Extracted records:
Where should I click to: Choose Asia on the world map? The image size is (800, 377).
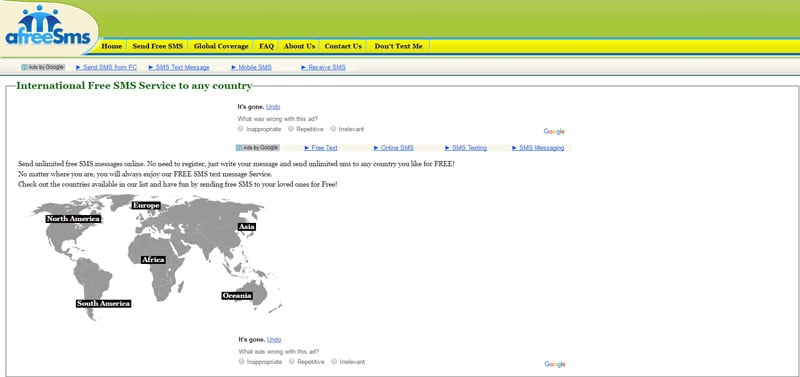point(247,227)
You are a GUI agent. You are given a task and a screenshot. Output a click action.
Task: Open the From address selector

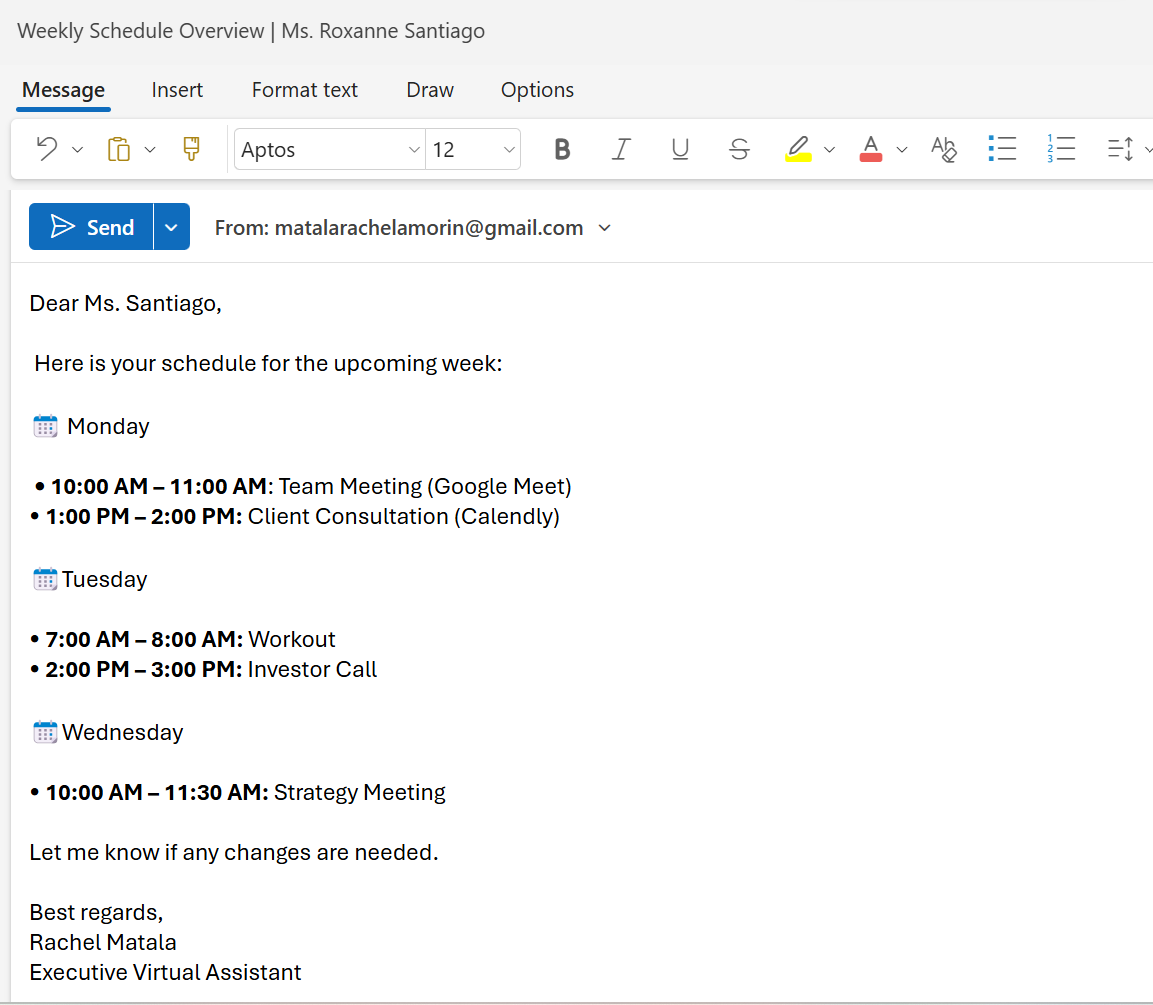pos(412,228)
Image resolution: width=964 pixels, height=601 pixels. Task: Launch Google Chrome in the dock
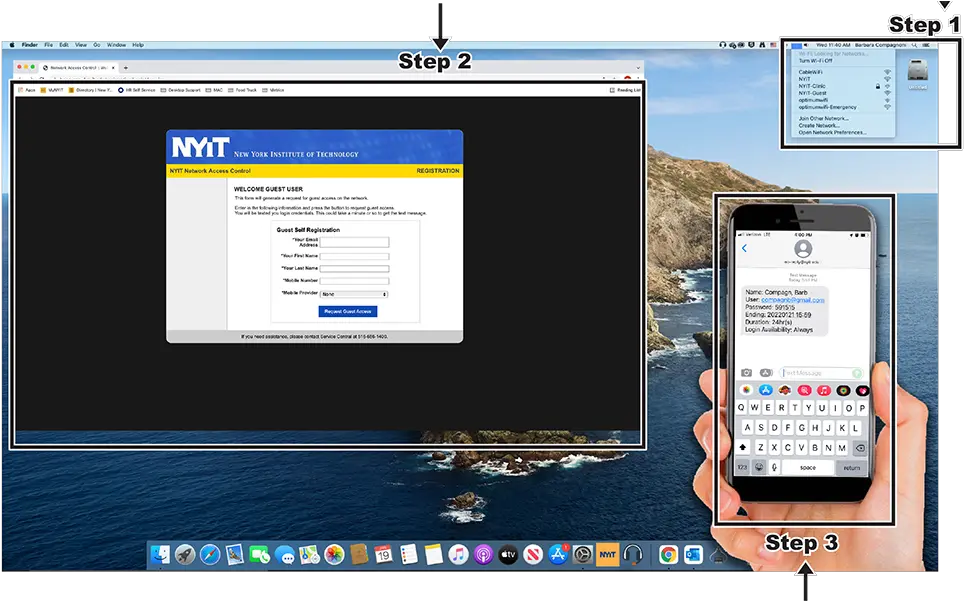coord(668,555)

● **WHAT IS REQUIRED**
Starting at the line that contains "Image resolution: width=964", reproduce exactly and only the lines through the end of the entries above, with the pictures excluded.

● **ANSWER TO THE EXERCISE**
Image resolution: width=964 pixels, height=601 pixels. Task: Launch Google Chrome in the dock
coord(668,555)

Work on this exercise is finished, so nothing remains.